[Dataset records]
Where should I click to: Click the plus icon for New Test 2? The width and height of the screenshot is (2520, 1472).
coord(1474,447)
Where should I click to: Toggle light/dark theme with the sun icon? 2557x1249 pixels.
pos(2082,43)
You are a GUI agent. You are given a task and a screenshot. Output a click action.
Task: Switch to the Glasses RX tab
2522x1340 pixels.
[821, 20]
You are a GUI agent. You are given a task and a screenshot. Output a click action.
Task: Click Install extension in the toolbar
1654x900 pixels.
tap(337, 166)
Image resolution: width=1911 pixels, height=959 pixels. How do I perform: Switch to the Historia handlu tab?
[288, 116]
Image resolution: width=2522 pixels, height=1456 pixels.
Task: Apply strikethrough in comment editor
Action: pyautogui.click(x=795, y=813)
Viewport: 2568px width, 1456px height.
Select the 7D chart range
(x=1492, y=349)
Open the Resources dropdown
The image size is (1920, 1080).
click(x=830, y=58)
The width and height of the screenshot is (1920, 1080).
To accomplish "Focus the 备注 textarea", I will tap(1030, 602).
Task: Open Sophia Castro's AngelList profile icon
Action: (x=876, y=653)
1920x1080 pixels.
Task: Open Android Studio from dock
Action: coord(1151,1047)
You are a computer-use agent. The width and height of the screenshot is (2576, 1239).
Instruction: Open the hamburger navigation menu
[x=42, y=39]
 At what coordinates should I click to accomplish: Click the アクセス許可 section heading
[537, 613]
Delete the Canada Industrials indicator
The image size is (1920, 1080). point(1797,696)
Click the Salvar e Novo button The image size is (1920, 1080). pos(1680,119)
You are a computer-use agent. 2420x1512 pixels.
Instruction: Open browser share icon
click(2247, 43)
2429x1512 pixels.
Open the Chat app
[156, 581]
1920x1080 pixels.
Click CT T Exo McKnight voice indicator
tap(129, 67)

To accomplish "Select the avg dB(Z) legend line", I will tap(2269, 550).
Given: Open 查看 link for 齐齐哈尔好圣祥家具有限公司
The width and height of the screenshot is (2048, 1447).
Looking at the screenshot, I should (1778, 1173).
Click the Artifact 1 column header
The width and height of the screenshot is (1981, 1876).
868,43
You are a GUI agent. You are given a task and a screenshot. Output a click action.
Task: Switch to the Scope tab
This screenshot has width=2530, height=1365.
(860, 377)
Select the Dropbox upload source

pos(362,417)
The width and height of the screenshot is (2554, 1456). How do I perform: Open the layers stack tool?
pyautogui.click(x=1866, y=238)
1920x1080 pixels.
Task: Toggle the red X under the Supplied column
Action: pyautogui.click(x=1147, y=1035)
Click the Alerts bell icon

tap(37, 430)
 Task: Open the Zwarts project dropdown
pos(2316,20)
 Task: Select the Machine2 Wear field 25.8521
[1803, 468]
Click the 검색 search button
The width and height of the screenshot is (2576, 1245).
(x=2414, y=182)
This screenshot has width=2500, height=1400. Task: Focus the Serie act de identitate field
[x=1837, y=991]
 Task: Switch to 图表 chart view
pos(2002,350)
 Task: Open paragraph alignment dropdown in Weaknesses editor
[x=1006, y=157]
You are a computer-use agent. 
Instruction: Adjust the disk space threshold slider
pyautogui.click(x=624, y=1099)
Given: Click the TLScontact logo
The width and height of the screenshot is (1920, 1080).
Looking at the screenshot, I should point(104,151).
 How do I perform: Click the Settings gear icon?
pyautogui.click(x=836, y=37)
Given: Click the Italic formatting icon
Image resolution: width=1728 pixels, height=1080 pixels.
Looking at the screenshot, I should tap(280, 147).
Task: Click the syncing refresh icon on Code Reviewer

Work required - The answer must consist of every line from the entries that holds the string "computer".

Answer area -
You are a computer-use agent. The width and height of the screenshot is (2576, 1239).
You are a computer-use agent. 2420x1512 pixels.
You are a computer-use agent. 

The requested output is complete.